Rick wasn’t just someone that I knew. He and I and my roommate George were the Three Musketeers. We could get into more trouble in one afternoon than most people can find in a lifetime. We called each other’s parents “mom” and “dad.” We played together. We studied together. We even spent time together on leave.

But the life of a gypsy, first in the Marine Corps and now in The Salvation Army, is not one where you put down deep roots. You spend your time in each place, making yourself part of the community, and living as if you will be there for the rest of your life, but you know that one day you will receive that phone call that says, “You’re next assignment is … .” Then you pack your bags, say goodbye, and start your life over.

We used to say in the Marine Corps that you had a complete turnover of your household every three moves. Some of your stuff got damaged and replaced, some of it wore out or became outdated, and some of it just got misplaced, repacked and forgotten. Addresses and contact information always seemed to be one of those things that got misplaced. You knew that you put it where it was safe, but you can’t remember where that was. And your house isn’t set up exactly the same in your new place, so even if you could remember, that spot may not even exist anymore. If you missed two Christmas seasons in a row, the post office forwarding was probably too old to catch up with you anyway. Especially when they moved as often as you did.

I hadn’t talked to Rick in over 20 years and it was 10 years longer than that since we had actually seen each other. My boys were still small the last time we were together, and he had just gotten married and didn’t even have kids yet. Now his are both out on their own just like mine. Time can change a lot of things, but the memories still remain. They always will, because they will always be treasured. When I talked to my sons this past weekend, I told them that Rick had called. They didn’t have to ask “Rick who?” They knew.

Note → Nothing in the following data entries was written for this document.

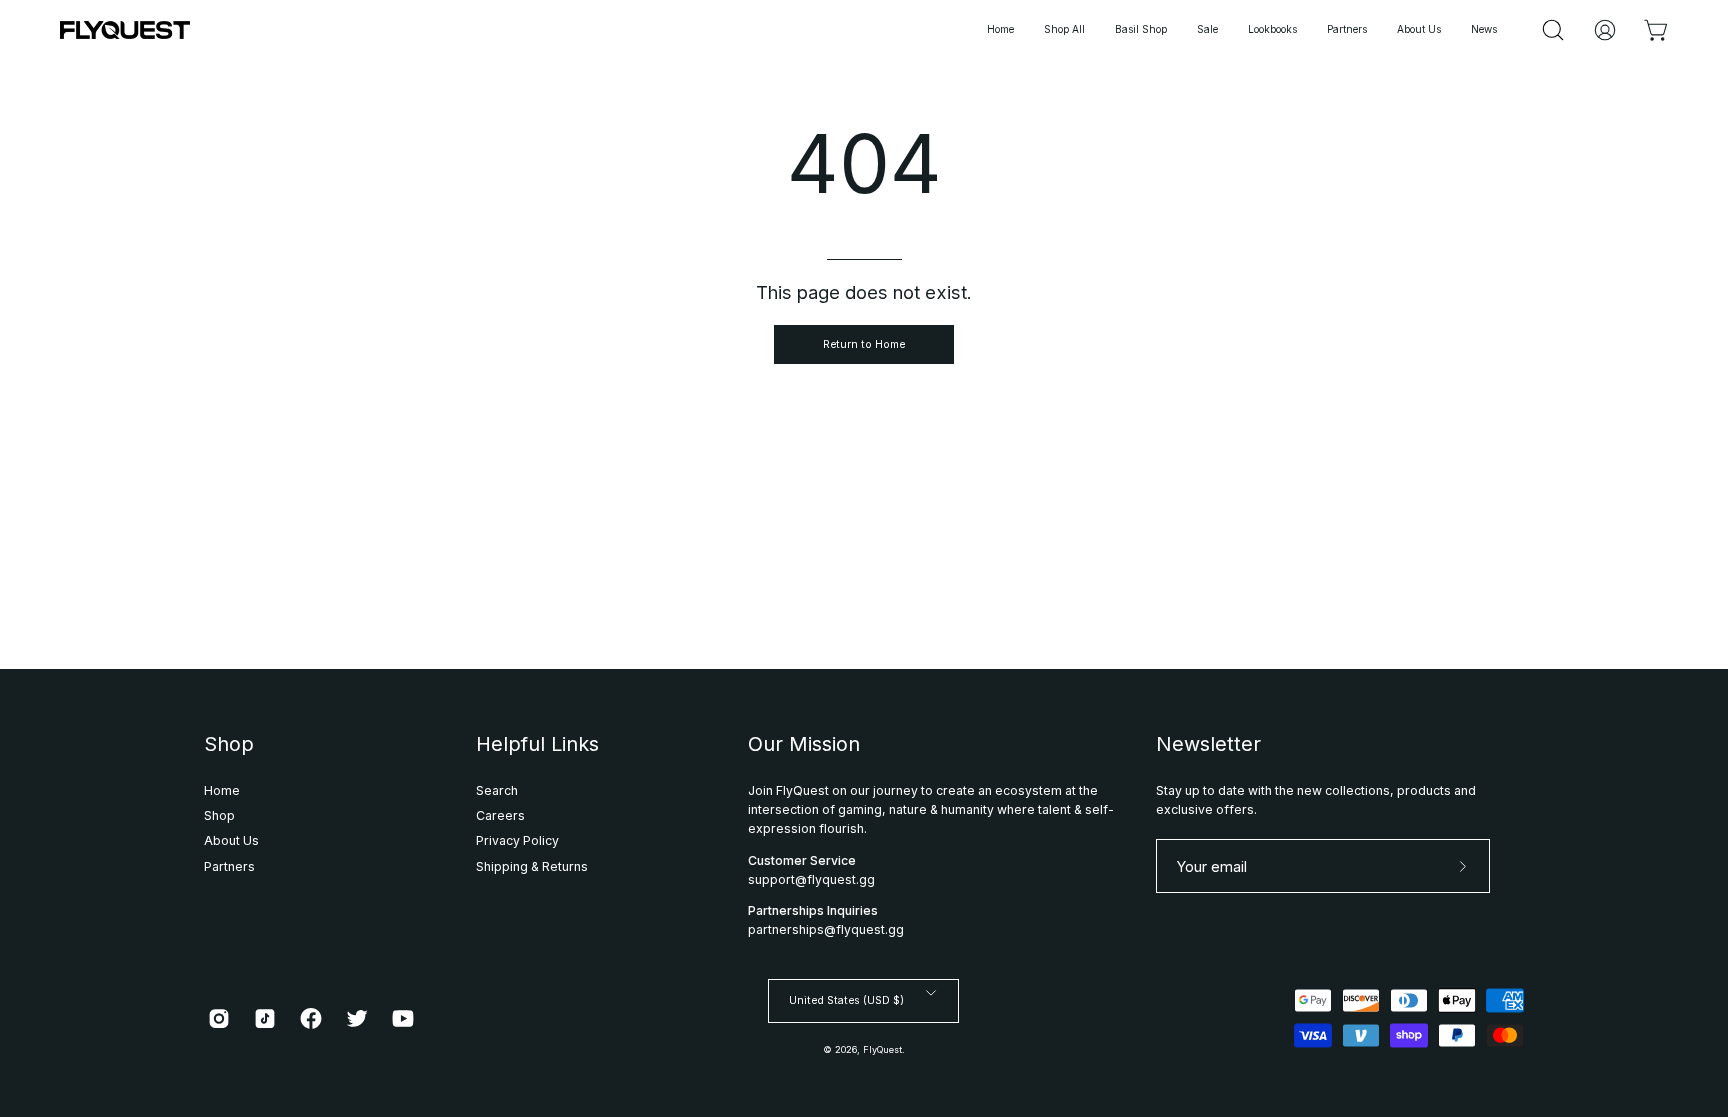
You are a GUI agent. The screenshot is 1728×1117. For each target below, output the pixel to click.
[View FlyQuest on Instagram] (219, 1018)
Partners (229, 866)
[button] (1272, 30)
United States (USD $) (846, 1000)
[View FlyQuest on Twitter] (357, 1018)
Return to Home (864, 344)
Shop (229, 744)
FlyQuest (882, 1049)
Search (497, 790)
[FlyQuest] (125, 30)
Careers (500, 815)
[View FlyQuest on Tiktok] (265, 1018)
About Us (231, 840)
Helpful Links (537, 744)
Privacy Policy (517, 840)
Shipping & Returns (532, 866)
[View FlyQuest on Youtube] (403, 1018)
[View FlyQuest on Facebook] (311, 1018)
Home (222, 790)
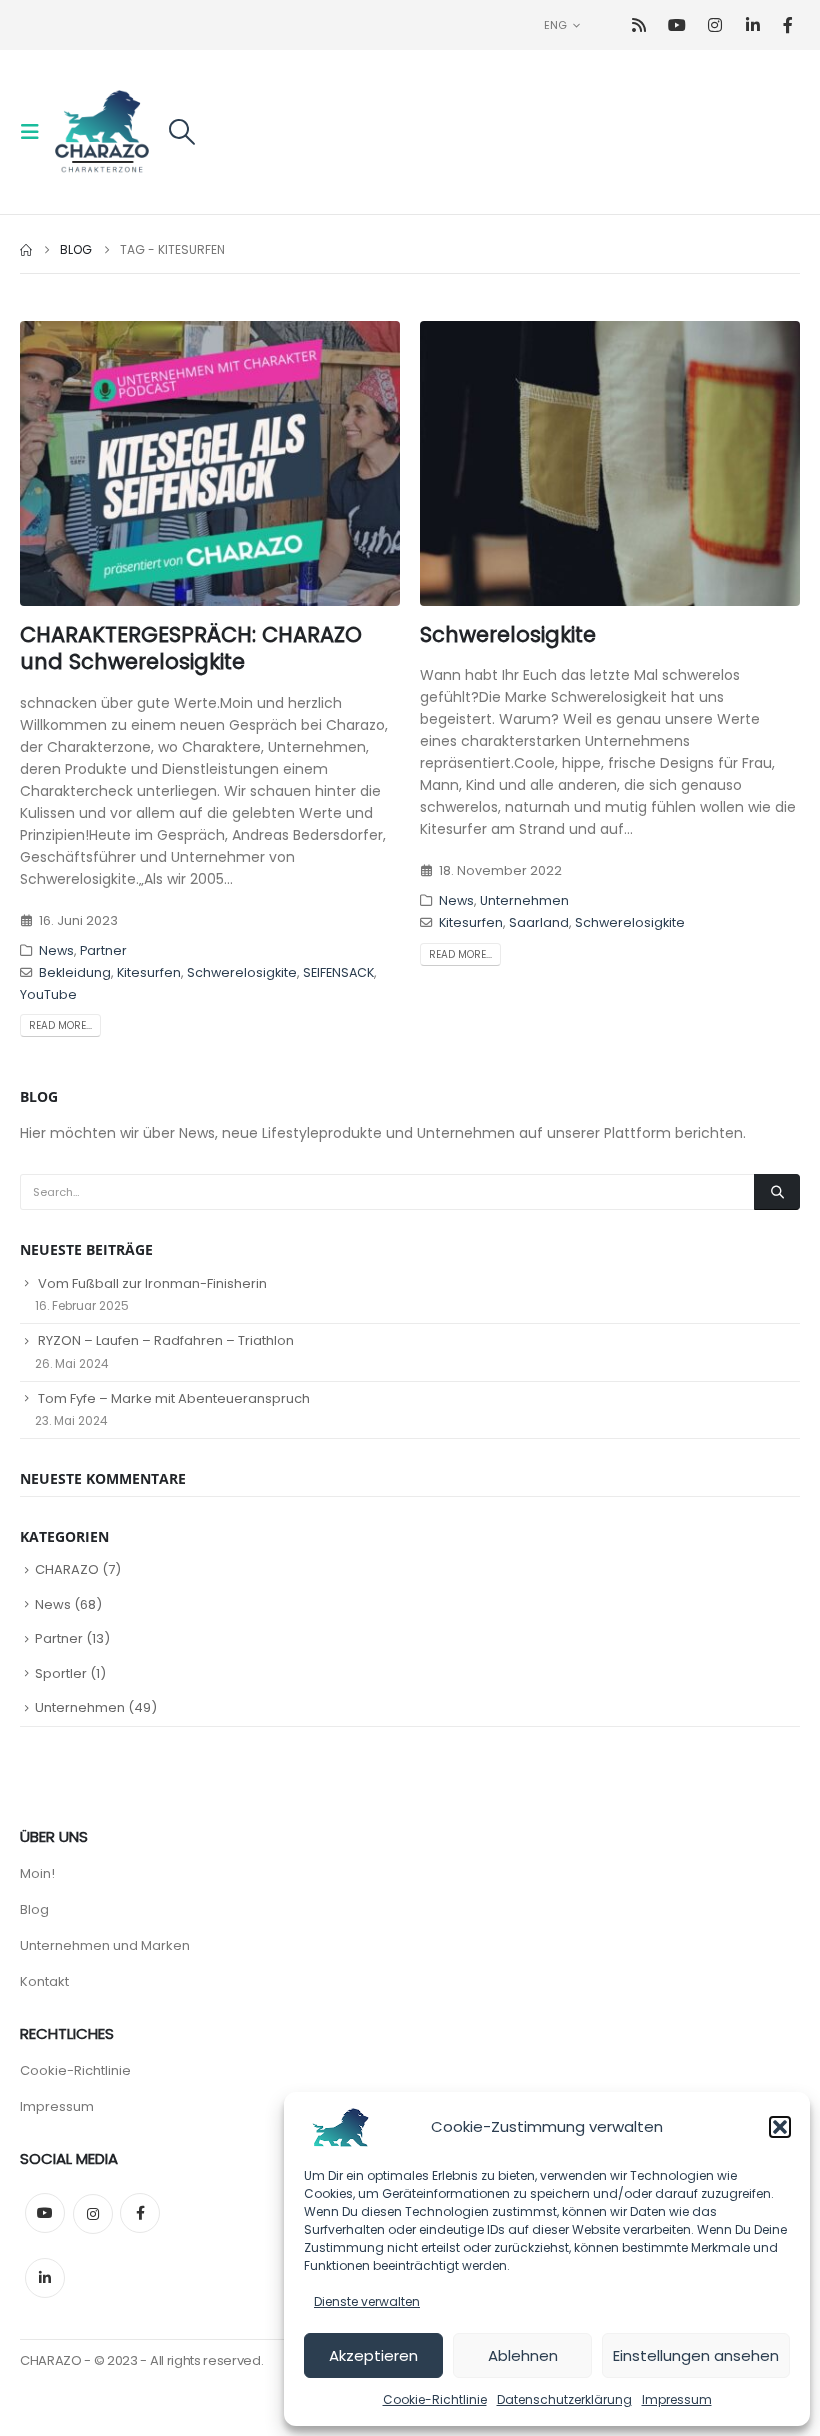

God knew that we lose track of too many things. While his people were still wandering around the desert, he gave them this instruction: “Hear, O Israel: The Lord our God, the Lord is one. Love the Lord your God with all your heart and with all your soul and with all your strength. These commandments that I give you today are to be upon your hearts. Impress them on your children. Talk about them when you sit at home and when you walk along the road, when you lie down and when you get up. Tie them as symbols on your hands and bind them on your foreheads. Write them on the doorframes of your houses and on your gates … And if we are careful to obey all this law before the Lord our God, as he has commanded us, that will be our righteousness.” God is still like those old friends. If you don’t know where he is, guess who moved.